Figure 2
From: A suite of kinetically superior AEP ligases can cyclise an intrinsically disordered protein
Specificity of recombinant AEPs. (a) The ability of recombinant AEPs to cyclise the R1 peptide (represented by–) with various flanking sequences was determined. The proportion of cyclic product is displayed relative to the benchmark motif (GL–NGL). The enzymes were added at a nominal concentration of 19.7 µg mL−1 based on quantitation by BCA assay.
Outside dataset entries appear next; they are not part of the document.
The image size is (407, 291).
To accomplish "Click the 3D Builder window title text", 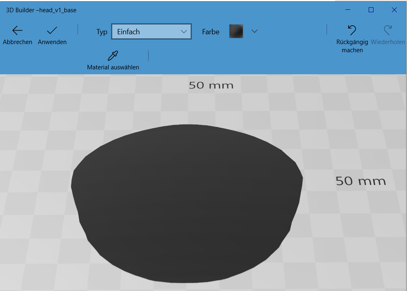I will coord(41,10).

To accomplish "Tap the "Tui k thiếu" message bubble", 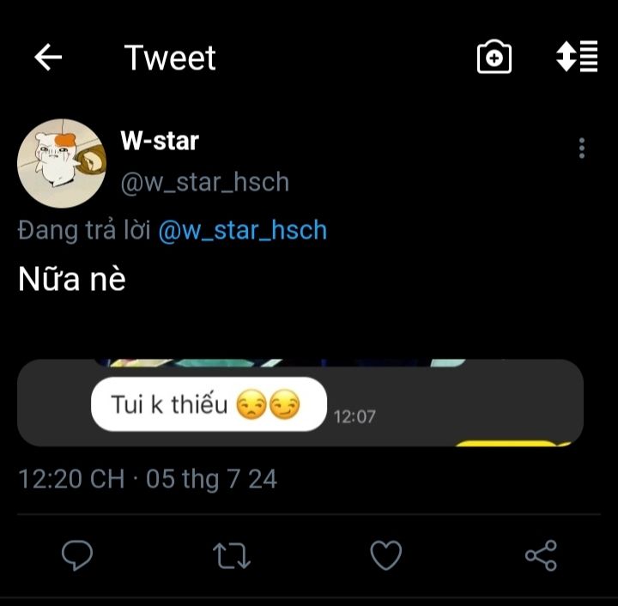I will pos(209,403).
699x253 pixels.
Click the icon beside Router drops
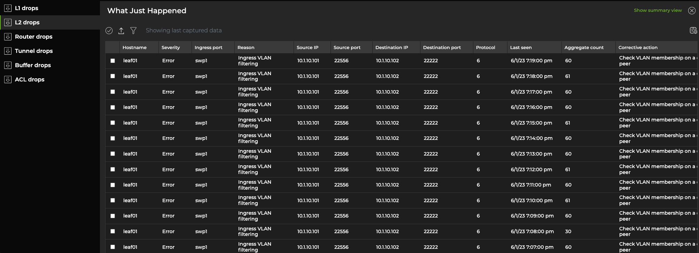[x=8, y=37]
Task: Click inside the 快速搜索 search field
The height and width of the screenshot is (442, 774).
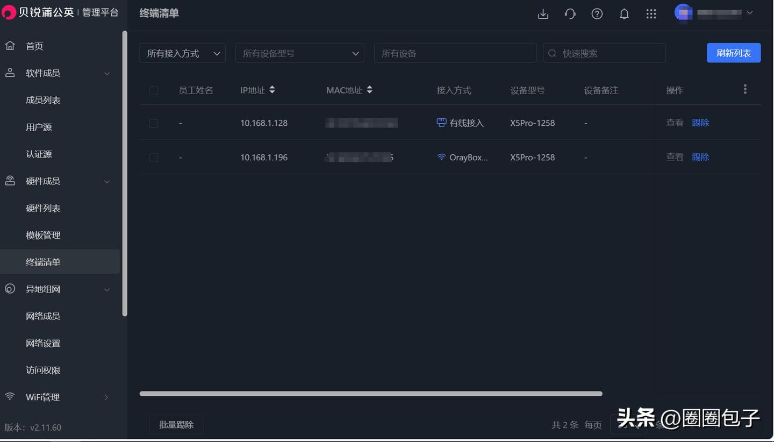Action: [x=604, y=53]
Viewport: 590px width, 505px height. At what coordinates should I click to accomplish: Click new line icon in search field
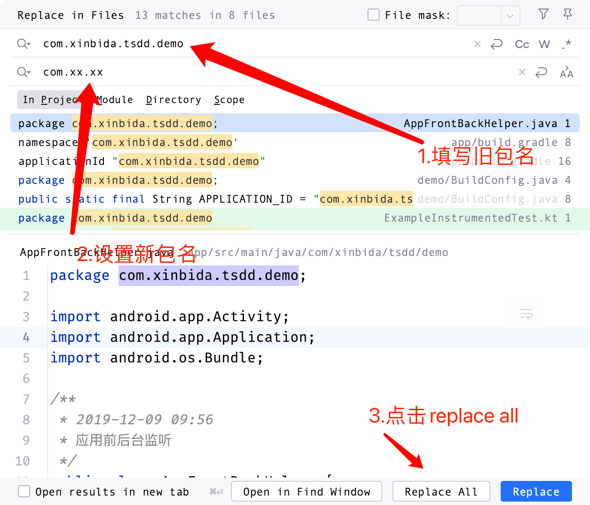point(496,44)
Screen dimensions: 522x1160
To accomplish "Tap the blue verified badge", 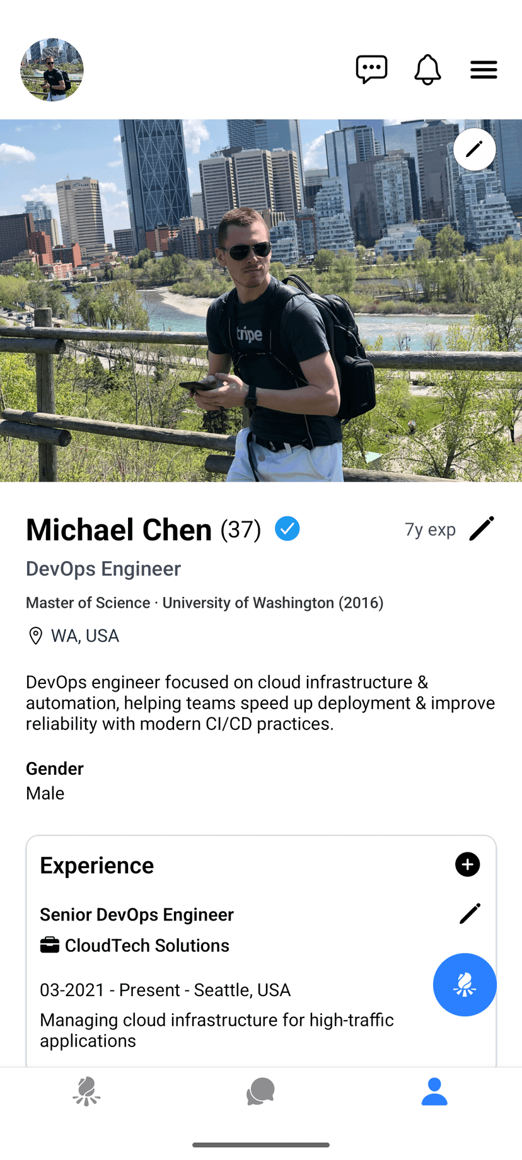I will (287, 528).
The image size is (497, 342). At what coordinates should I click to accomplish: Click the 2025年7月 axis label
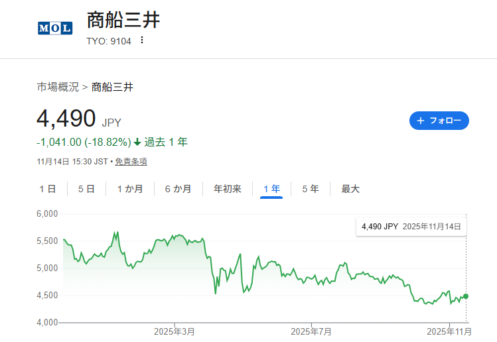(x=311, y=331)
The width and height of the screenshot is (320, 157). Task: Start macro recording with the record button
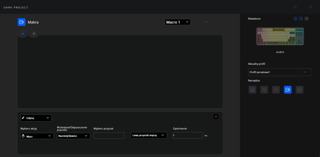point(23,33)
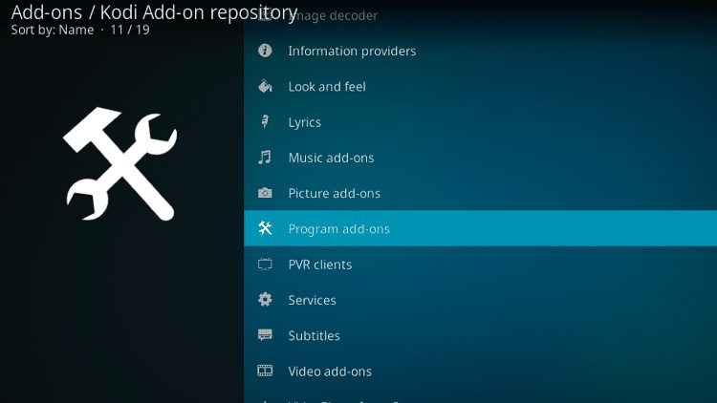
Task: Click the Video add-ons film icon
Action: point(266,371)
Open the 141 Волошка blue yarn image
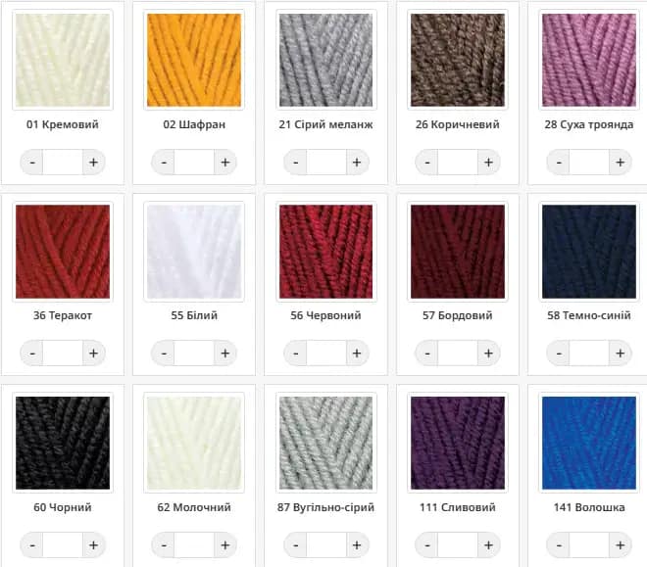Image resolution: width=647 pixels, height=567 pixels. coord(589,443)
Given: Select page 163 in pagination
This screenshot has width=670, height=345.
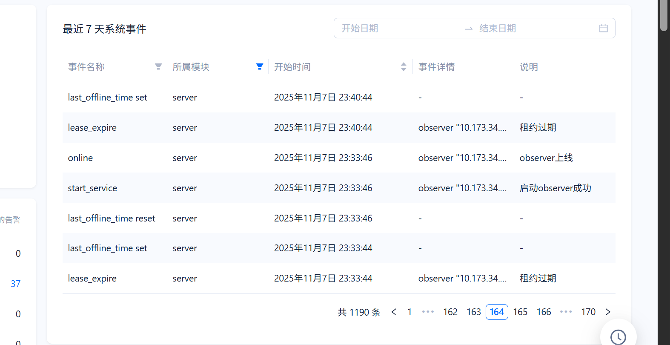Looking at the screenshot, I should click(x=473, y=312).
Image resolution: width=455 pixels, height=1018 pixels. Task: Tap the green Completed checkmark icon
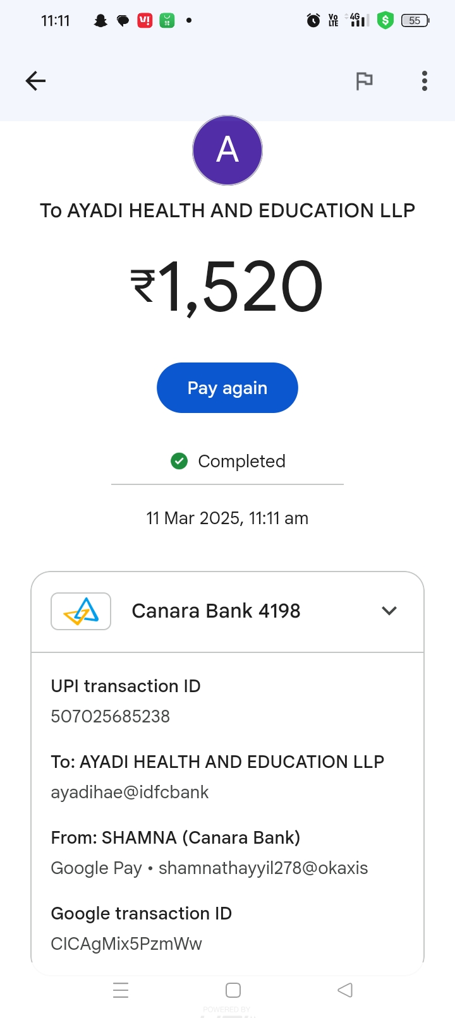pyautogui.click(x=179, y=462)
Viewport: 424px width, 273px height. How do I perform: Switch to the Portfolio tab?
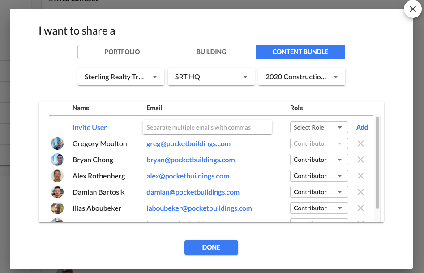[x=122, y=52]
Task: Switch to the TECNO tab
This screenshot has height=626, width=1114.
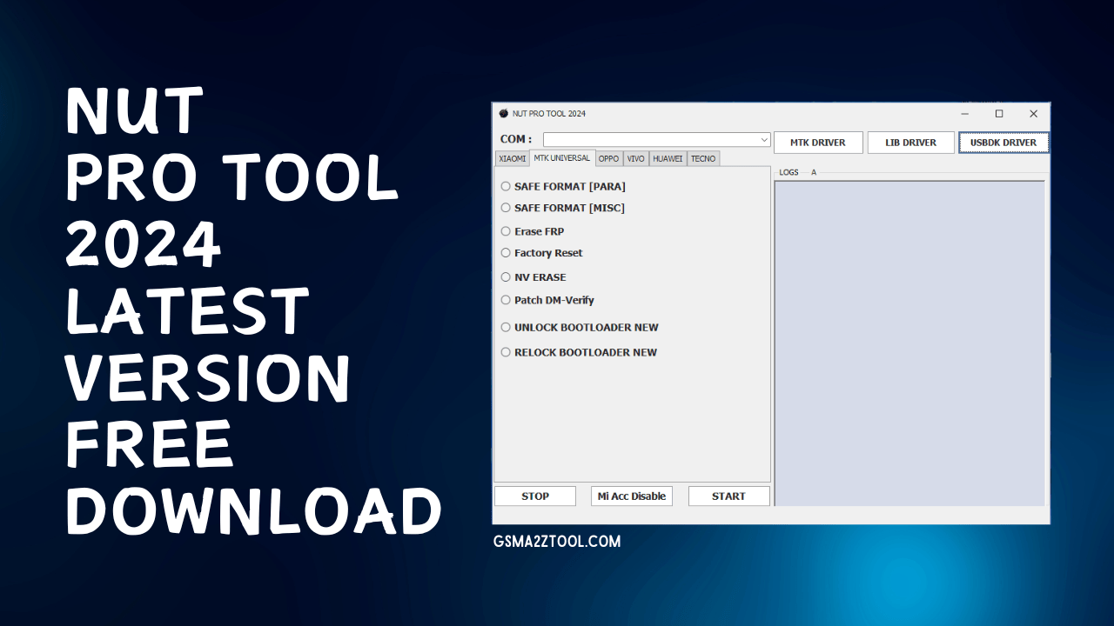Action: [702, 158]
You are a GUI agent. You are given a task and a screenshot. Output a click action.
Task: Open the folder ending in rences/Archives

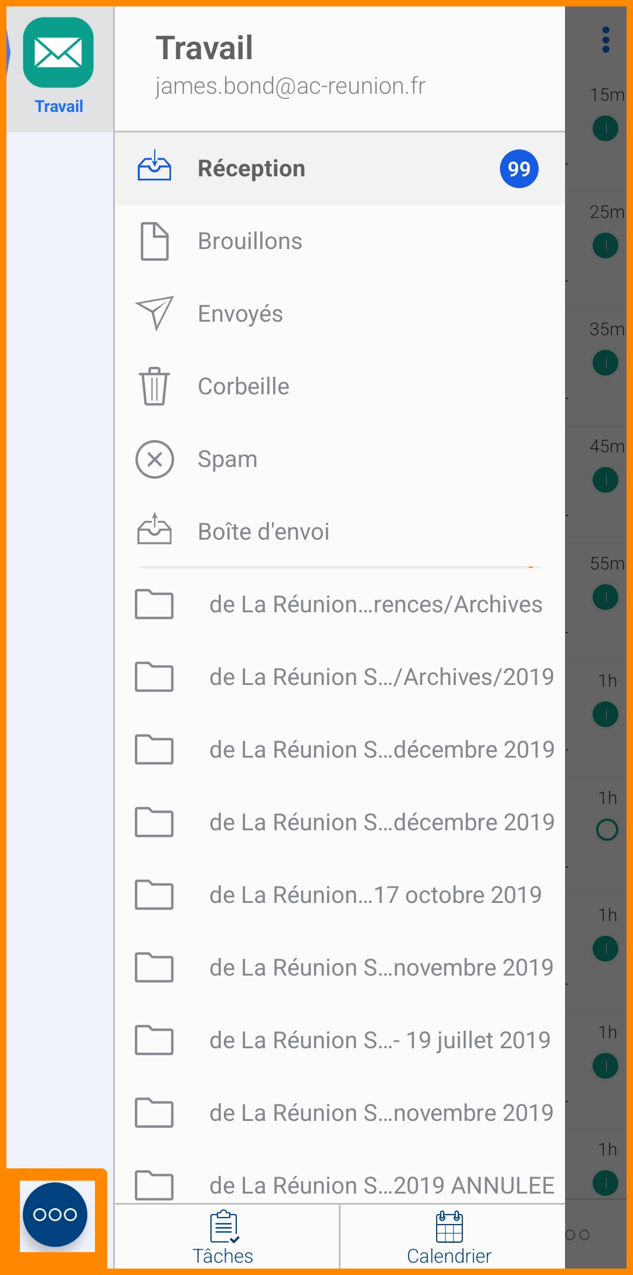click(376, 605)
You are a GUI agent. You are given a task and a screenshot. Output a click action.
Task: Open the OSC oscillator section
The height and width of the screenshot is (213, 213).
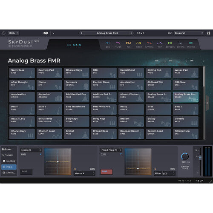tap(107, 44)
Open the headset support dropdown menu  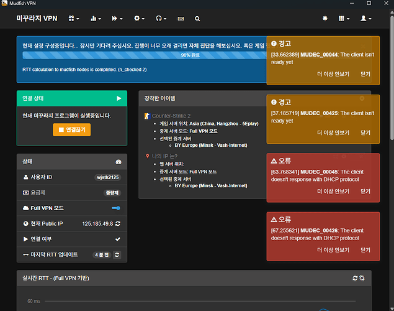coord(163,19)
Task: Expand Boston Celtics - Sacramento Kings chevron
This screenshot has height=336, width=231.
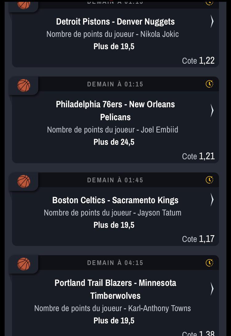Action: click(x=212, y=200)
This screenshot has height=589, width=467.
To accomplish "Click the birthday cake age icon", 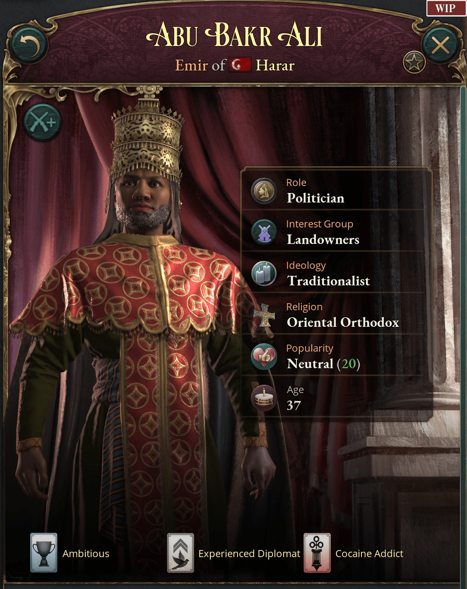I will pyautogui.click(x=264, y=398).
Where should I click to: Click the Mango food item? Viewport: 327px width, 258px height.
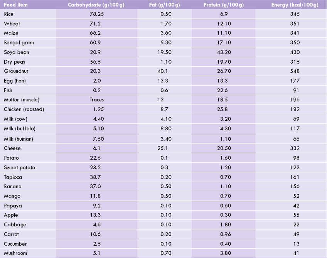12,196
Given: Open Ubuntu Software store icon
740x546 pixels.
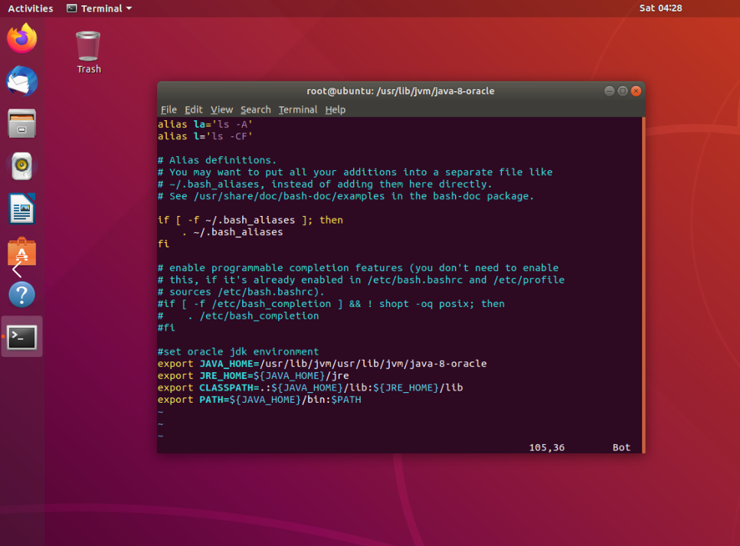Looking at the screenshot, I should click(x=22, y=251).
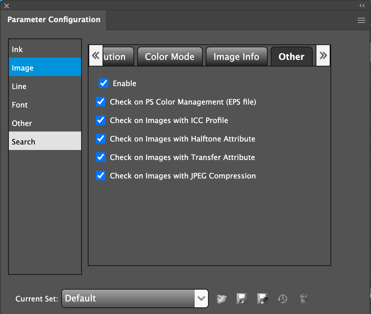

Incubation times were such that the proportion of cyclic product from the peptide carrying the benchmark motif (GL-NGL) was between 72–81% (OaAEP1b and OaAEP5, 1 h; OaAEP3, 35 min; OaAEP4, 5 h). The assays were performed in activity buffer (50 mM sodium acetate buffer, pH 5.0, 50 mM NaCl, 1 mM EDTA, 0.5 mM TCEP) at room temperature. The chart shows mean values where n ≥ 3 ± SEM. (b) Schematic describing the nomenclature of N- and C-terminal AEP recognition motifs. The peptide with the extended motif (GLP–STRNGLP) is used as an example (see also Fig. 1a). All residues downstream of the P1 site are released from the final product. (c) MALDI MS spectra of the GL–NGL and GL–NGH peptides 5 hours post-enzyme addition (0.132 µM enzyme, pH 5). Boxed inset zooms in on the region containing the processing product. The first peak is cyclic product and the second peak is likely a + 22 Da sodium adduct. The expected position of linear processing product (monoisotopic mass) is shown by the dashed line.